The background to the question is that if the BTB was located further downstream it can act in the same dual operation way as the Thames Barrier stopping tides coming in and creating a temporary reservoir to increase the conveyance of seaward fluvial flows. In 2014 the Thames Barrier closed 9x for tidal flooding and 41x for fluvial flooding clearly indicating the benefits of a dual function structure.
The EA /SDC BTB proposal does not use this dual operation solution; it has only a single Tidal function. Bridgwater is only getting half what the Thames Barrier does.
People have been given to believe that the funding for the BTB could only be used for Tidal defence rather than as a dual use structure where it could also provide some mitigation to a repeat of the 2014 flood as well as addressing rising sea levels. There was a risk Bridgwater would lose the funding if it asked for flexibility.
The Submitted Comment (in blue)
2. The BTB is not designed to improve fluvial conveyance in the River Parrett and King Sedgemoor Drain. If it was located farther downstream it could operate in both modes as the Thames barrier does. (it is not understood why the funding is ring fenced for tidal defence only)
The EA response below is of great importance with regard to the approval of this scheme as it contradicts the common understanding that the HMG funds promised in 2014 could not be used for a holistic flood defence solution in Somerset. The design and the consultations clearly support only the BTB is a single use design.
The EA Response (in blue)
The Scheme is not designed to improve fluvial conveyance in the River Parrett and King Sedgemoor Drain. It is designed to provide a tidal barrier with improved downstream flood defences, to exclude extreme surge tides and prevent tidal flooding in Bridgwater. Funding is not ring-fenced as described, but is made available and allocated on the basis of benefits realised.
The EA response indicates a choice was made not to consider pluvial flooding and fluvial conveyance as a key consideration despite that was the 2014 flooding event event caused the BTB to be brought forward in the first place. Had it been a consideration the case for locating the Barrier further downstream would have had considerably more weighting and possibly changed the outcome of the site selection.
It should also be noted that that the following non tidal benefits have not been considered or influenced the work done to date.
- The EA recently noted at the SRA board meeting on the 6th March that the 20 pumping stations on the Levels are coming to the end of their design life and there is no budget for their replacement.
- The EA noted in the September 2016 public consultation that the location of the Barrier a small distance downstream of the KSD outfall to the River Parrett would provide benefits to the river flows.
- The benefit of unlocking the KSD outfall providing increased value for money on the planned KSD enhancement have been ignored.
- The benefit to the flooding of the Levels and to Somerset towns on the upstream tributaries of the Parrett that could have been taken benefit from this scheme have not been considered or taken into account.

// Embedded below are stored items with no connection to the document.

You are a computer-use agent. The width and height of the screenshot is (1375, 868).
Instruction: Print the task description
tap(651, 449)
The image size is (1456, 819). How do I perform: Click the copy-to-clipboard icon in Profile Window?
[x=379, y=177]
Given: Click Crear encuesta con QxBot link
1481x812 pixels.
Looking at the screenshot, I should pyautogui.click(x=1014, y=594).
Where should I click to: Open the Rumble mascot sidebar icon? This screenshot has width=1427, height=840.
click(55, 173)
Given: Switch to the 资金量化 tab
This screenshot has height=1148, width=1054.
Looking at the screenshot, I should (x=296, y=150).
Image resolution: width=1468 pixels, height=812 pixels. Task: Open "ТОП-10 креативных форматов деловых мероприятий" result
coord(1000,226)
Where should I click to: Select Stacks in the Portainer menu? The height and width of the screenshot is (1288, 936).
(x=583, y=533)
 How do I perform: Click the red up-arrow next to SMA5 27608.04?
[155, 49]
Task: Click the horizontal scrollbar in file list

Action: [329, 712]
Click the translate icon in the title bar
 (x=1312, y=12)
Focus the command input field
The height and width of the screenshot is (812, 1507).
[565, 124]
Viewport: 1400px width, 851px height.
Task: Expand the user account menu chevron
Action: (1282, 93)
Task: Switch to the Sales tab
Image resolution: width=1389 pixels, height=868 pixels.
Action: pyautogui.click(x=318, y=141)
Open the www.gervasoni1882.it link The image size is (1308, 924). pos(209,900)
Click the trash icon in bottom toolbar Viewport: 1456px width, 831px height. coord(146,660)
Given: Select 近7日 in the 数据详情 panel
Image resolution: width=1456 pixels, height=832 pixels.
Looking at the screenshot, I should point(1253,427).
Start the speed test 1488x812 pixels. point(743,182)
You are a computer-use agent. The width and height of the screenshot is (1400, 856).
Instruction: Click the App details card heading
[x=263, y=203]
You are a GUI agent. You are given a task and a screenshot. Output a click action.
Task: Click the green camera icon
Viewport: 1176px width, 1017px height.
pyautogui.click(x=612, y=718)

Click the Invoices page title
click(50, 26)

The artificial separation Somerset’s of tidal and pluvial needs makes little economic, engineering or financial sense and this response indicates that it did not need to be considered. We could have had a barrier that protected the south Somerset Levels including Bridgwater from the sea and increased the fluvial capacity allowing more water to moved through the River Parrett and the King Sedgemoor Drain.
There is now a need to find out if this scheme was unnecessarily constrained. It needs to be established that the proposed BTB represents best values for money for the taxpayer and is part of a wider integrated flood defence solution for Somerset and if funding was not a constraint why do we have a single use solution?
Clearly an independent assessment and investigation is required to clarify the true situation and ensure that the scheme is doing what it should be doing and not what EA believes to be the case. Hopefully the Secretary of State will chose to place this project under the light of public scrutiny before making a final decision to ensure what is proposed is fit for purpose.